Frequently, the first time they learn about their pregnancy is when they become incarcerated.
Just as with nonincarcerated women, some of these women want to continue their pregnancies and some wish to terminate them.
Those who need an abortion face all of the usual barriers to access that women across the country encounter. But, depending on the prison’s or jail’s rules, they also may be up against a dizzying array of other constraints.
They may need special permission or a court order to obtain an abortion, or not be permitted at all because their prison or jail deems it an “elective” service. Some lack the knowledge that they have a right to an abortion because they assume all of their rights have been stripped due to their incarceration.
If they choose to get an abortion, they will have to rely on prison or jail staff to make the arrangements, which puts them in an even more vulnerable predicament. Some prisons’ locations in rural areas are far from abortion clinics, which creates a significant challenge if their abortion is a multi-day process, either because of waiting periods or a more advanced gestational age. If they are fortunate enough to get an appointment, their health care might be interrupted by a court appearance or transfer to another site, or they might not be able to gather the funds needed to pay for the abortion, as well as costs related to transportation to the abortion provider (such as overhead like gas, overtime for accompanying guards, or other related expenses). It can be an arduous task to gather all that is needed financially when there is limited access to expensive phone calls, few options for earning additional income, and when they might not have that much money or resources to begin with.
The funding complexities of prison health care do not help in these cases.
When a person enters prison, any public funding for health care and private insurance they might have had becomes suspended, and their health care then becomes the responsibility of the institution. In the case that the institution allows for abortion care, the appointment would happen off-site and the individual state prisons and county jails can choose whether or not they want to cover the cost of that care.

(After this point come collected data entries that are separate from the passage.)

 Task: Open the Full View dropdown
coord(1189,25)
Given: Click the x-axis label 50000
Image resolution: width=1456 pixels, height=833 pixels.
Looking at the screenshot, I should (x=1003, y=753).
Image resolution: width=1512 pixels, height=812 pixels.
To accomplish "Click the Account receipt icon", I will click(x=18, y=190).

The Federal Bureau of Prisons (BOP) is not permitted to cover the cost of abortion, except in extremely limited circumstances (life endangerment, rape, or incest) due to a Hyde-like amendment that is a stipulation of BOP’s funding.

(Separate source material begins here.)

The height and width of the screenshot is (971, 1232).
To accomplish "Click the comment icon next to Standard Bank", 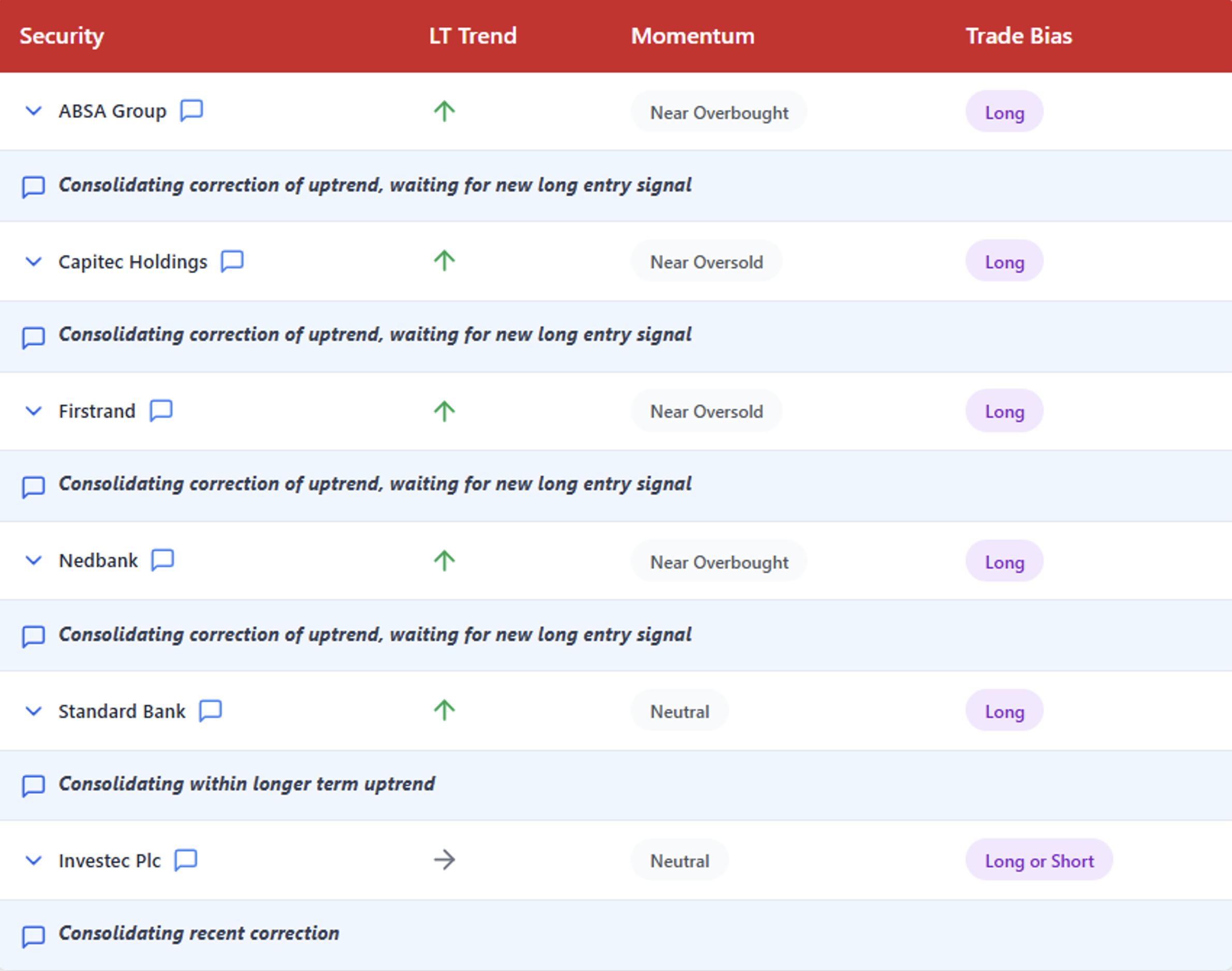I will click(210, 711).
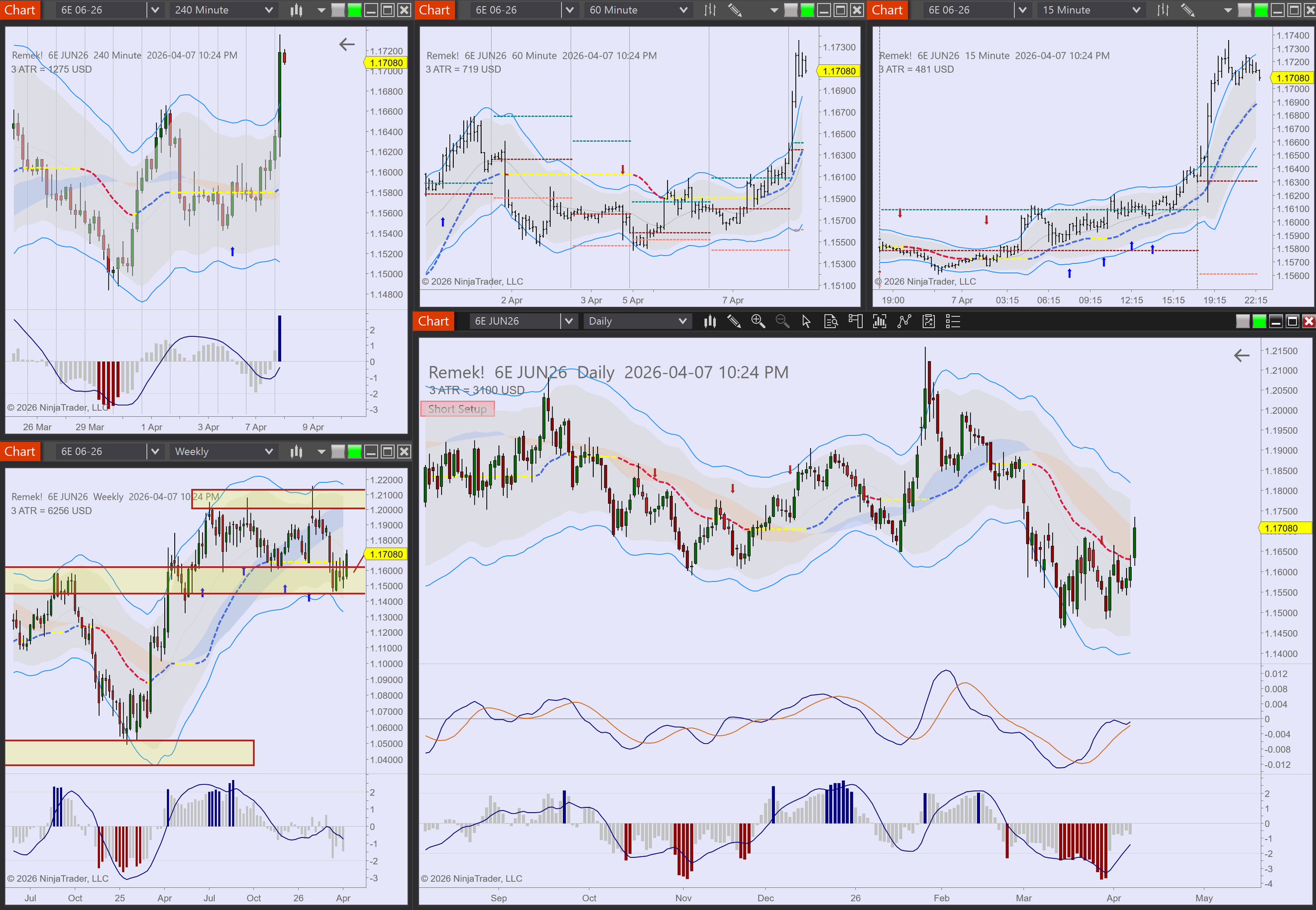Click the Zoom Out magnifier in Daily chart
Viewport: 1316px width, 910px height.
click(782, 321)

This leaves women in federal prisons who need an abortion to come up with the funds themselves — even if they might have had coverage for this care outside of prison.

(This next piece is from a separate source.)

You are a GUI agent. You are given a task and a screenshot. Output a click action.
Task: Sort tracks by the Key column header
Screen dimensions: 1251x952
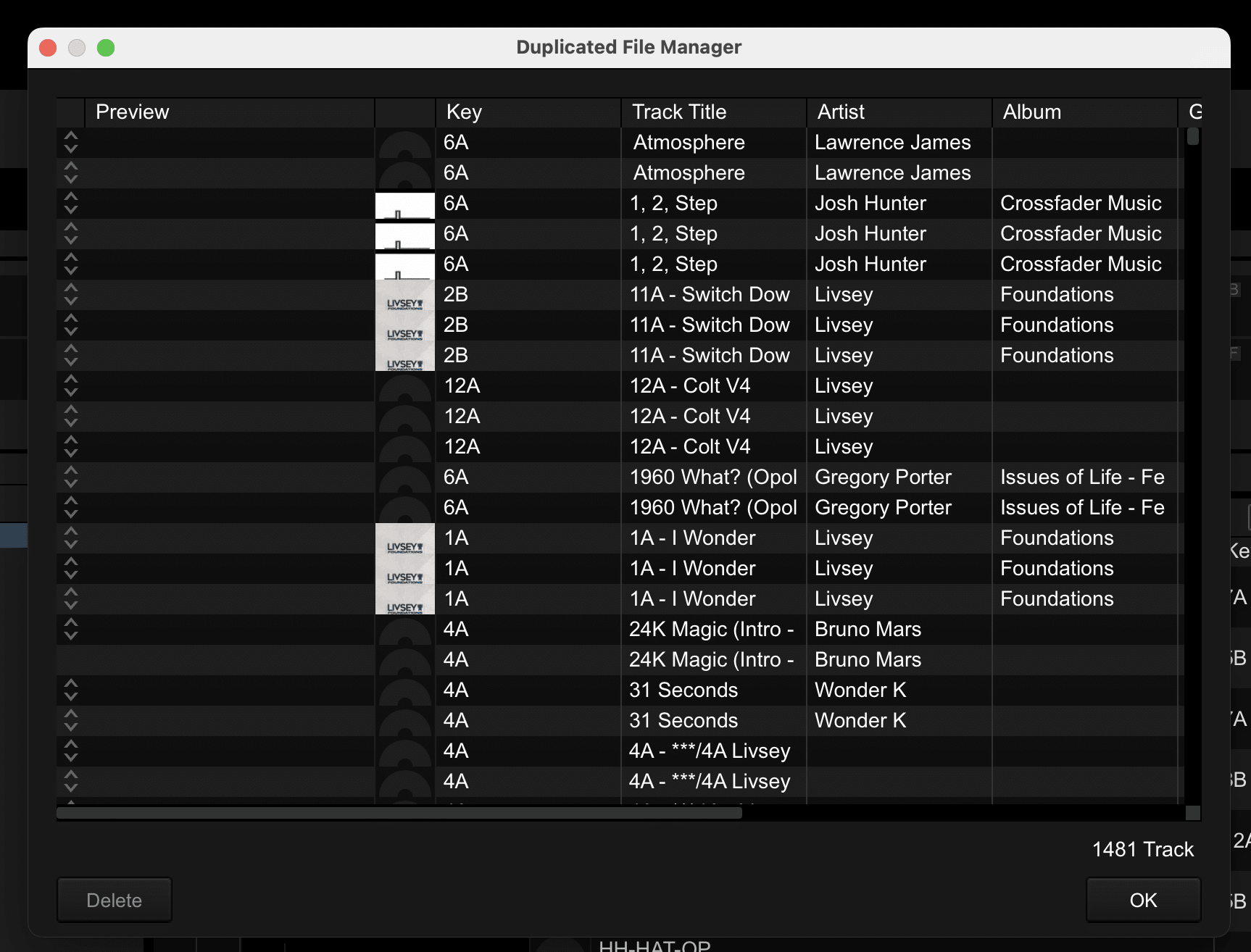click(465, 112)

You can now understand what I mean by a dizzying array.
When analyzing the reasoning behind all of these constraints, it’s surprising to learn that courts have been crystal clear in acknowledging that incarcerated women retain their constitutional right to abortion while they are in custody. In fact, prisons and jails are constitutionally mandated to provide health care to incarcerated people, and at least one appellate court has made it perfectly clear that abortion constitutes “a serious medical need” that prisons and jails cannot refuse.
We don’t know how many exactly, as it’s incredibly difficult to study the issue of incarcerated women’s access to abortion due to the lack of data.
While we know that over a ten-month span in 2010, 1,161 women in 47 state prison systems and 119 in BOP custody gave birth, we have no idea how many incarcerated women have abortions, let alone how many request them and cannot access them.
The fact that we do not know is a reflection of how little we pay attention to these highly vulnerable women, and how easily they are forgotten.
What happens to women behind bars, where there is little oversight and much discretion, tells us much about how we as a society value these women and their abilities to have healthy pregnancies or to end unwanted pregnancies.
Federal funding bans for abortion care for prisoners and laws suspending state and federal Medicaid coverage for all incarcerated persons limit their access to the care they need and deserve.
Overturning all such federal funding bans, including the Hyde Amendment, would benefit incarcerated women and make it easier for them to access abortion care.
Women should not be forced to continue an unwanted pregnancy no matter where they live, their involvement in the criminal justice system, or how they receive coverage for their care.